Brave New World (excerpt)

Aldous Huxley, 1939

Mothers and fathers, brothers and sisters. But there were also husbands, wives, lovers. There were also monogamy and romance.

"Though you probably don't know what those are," said Mustapha Mond.

They shook their heads.

Family, monogamy, romance. Everywhere exclusiveness, a narrow channeling of impulse and energy.

...

"Think of water under pressure in a pipe." They thought of it. "I pierce it once," said the Controller. "What a jet!"

He pierced it twenty times. There were twenty piddling little fountains.

"My baby. My baby... !"
"Mother!" The madness is infectious.
"My love, my one and only, precious, precious..."

Mother, monogamy, romance. High spurts the fountain; fierce and foamy the wild jet.

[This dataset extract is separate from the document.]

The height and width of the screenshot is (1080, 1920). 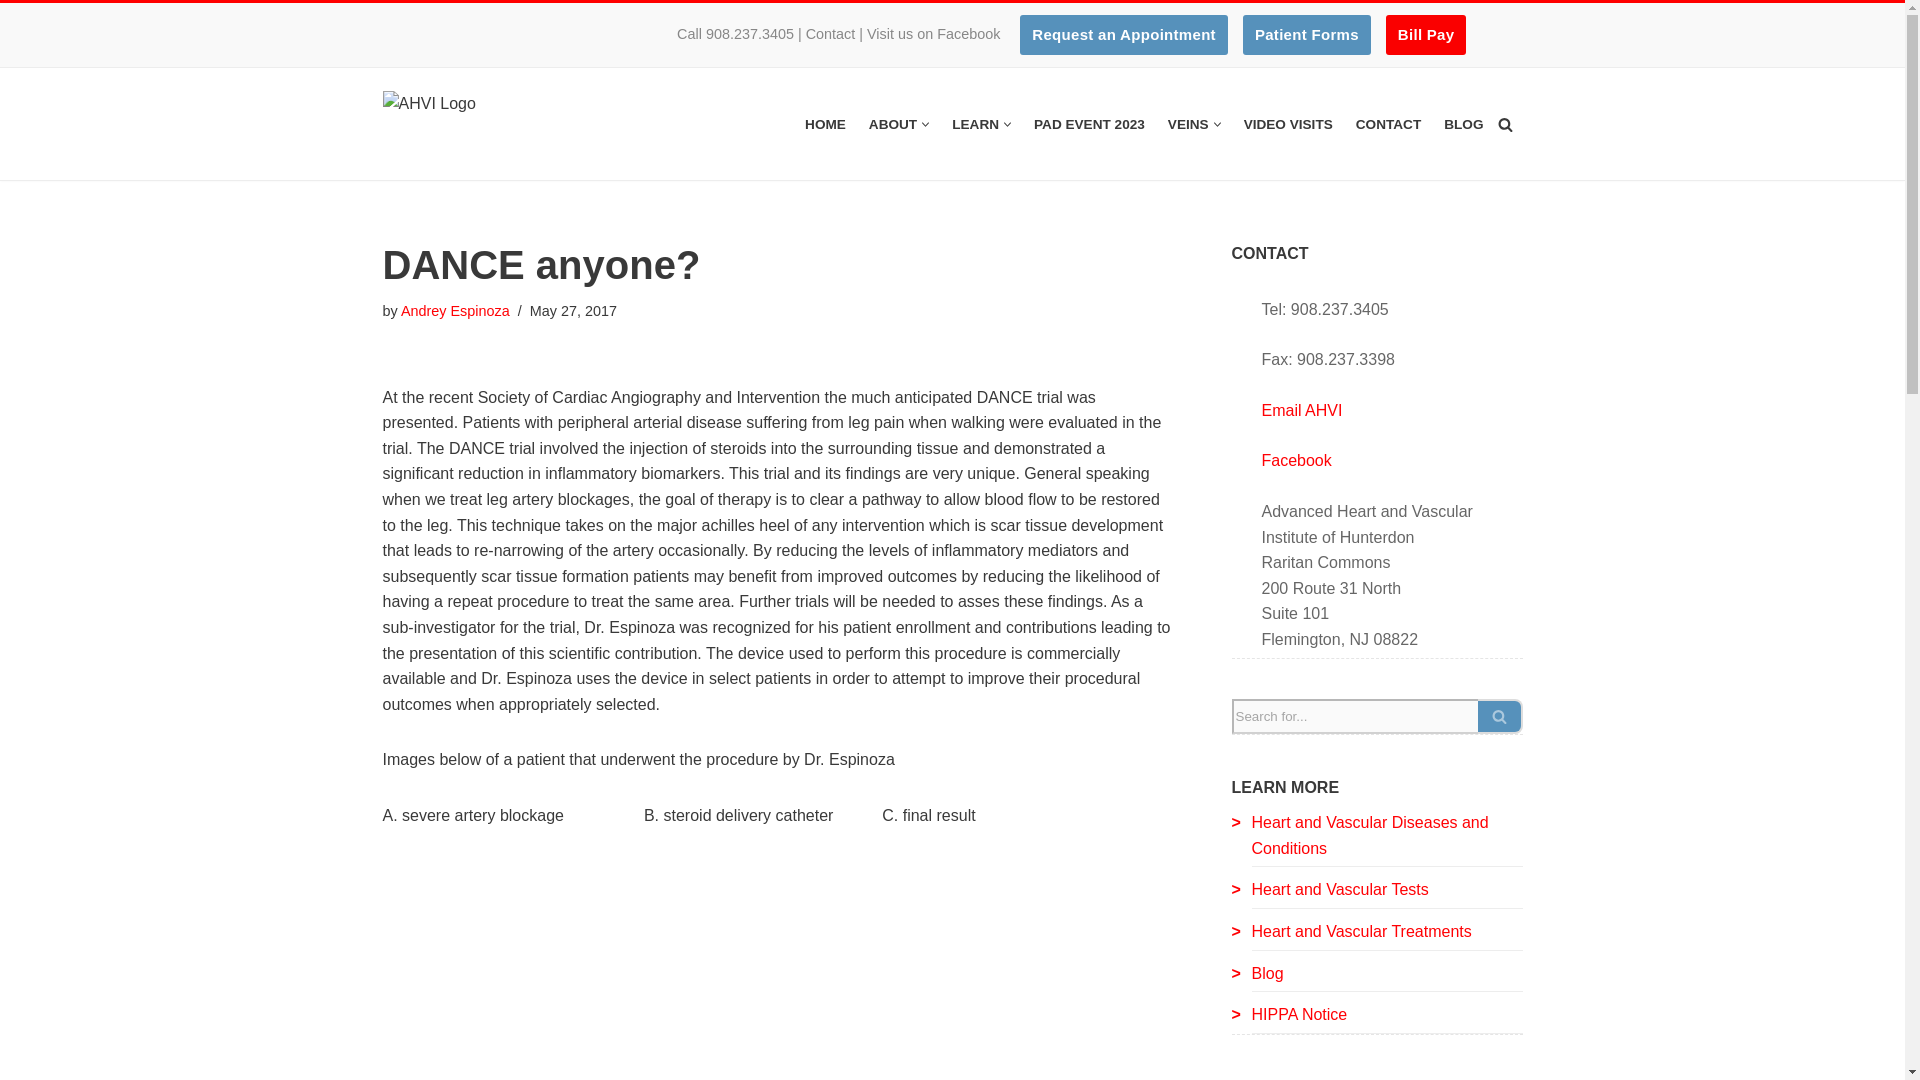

The urge has but a single outlet. My love, my baby. No wonder these poor premoderns were mad and wicked and miserable. Their world didn't allow them to take things easily, didn't allow them to be sane, virtuous, happy. What with mothers and lovers, what with the prohibitions they were not conditioned to obey, what with the temptations and the lonely remorses, what with all the diseases and the endless isolating pain, what with the uncertainties and the poverty -- they were forced to feel strongly. And feeling strongly(and strongly, what was more, in solitude, in hopelessly individual isolation), how could they be stable?